Start of Excerpted data

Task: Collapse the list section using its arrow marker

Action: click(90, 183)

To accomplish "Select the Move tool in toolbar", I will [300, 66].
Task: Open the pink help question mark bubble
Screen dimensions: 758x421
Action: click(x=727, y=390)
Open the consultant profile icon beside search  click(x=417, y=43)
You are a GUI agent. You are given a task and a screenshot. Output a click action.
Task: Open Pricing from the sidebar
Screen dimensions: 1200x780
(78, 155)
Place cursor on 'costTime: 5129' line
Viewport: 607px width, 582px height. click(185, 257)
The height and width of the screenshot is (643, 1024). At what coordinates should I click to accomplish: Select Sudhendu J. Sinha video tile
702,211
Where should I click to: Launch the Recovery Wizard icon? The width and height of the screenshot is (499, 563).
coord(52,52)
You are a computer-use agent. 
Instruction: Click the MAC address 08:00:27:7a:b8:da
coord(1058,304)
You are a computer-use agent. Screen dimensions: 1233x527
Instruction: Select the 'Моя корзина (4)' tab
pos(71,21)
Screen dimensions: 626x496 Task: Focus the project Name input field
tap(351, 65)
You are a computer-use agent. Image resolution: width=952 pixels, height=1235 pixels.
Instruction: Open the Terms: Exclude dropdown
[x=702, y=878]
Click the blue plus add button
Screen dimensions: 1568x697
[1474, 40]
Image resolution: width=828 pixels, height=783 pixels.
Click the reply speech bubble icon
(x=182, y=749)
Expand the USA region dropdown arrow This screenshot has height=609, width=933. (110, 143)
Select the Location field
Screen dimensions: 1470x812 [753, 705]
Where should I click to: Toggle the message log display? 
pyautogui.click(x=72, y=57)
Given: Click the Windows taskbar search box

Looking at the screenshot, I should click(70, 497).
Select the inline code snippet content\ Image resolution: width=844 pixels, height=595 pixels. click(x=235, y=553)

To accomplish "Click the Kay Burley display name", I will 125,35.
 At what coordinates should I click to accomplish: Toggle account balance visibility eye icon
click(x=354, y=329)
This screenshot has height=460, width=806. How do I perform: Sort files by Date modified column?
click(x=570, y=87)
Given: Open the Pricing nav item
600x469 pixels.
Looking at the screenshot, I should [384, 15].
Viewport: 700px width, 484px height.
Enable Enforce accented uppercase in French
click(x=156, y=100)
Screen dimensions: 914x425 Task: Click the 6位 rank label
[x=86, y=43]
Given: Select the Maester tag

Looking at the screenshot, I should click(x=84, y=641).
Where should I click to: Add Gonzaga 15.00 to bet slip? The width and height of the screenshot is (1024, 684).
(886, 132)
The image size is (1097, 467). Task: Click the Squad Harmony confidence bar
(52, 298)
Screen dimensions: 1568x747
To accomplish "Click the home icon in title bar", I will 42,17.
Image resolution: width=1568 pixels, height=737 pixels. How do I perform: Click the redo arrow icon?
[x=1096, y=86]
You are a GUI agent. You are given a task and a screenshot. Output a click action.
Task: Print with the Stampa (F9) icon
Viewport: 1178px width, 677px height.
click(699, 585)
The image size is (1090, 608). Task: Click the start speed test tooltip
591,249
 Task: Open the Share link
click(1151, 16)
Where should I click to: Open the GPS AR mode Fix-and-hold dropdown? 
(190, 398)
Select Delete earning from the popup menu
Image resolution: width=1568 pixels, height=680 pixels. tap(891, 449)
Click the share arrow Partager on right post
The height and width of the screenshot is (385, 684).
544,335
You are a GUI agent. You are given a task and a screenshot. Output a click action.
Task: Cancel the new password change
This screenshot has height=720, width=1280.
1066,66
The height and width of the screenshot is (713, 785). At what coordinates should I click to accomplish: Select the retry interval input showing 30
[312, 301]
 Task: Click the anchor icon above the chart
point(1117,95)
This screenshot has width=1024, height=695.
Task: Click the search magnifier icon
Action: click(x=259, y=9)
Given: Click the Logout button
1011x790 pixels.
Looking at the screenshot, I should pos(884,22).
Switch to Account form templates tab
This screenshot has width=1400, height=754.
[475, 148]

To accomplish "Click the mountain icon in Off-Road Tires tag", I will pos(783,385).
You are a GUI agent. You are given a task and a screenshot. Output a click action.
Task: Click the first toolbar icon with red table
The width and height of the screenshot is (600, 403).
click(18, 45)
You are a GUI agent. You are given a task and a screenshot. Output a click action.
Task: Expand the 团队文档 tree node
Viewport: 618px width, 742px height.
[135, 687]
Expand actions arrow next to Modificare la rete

End of Excerpted data

Try it — A bare number is the whole answer: how many lines in the listing hold the string "with".

Task output — 2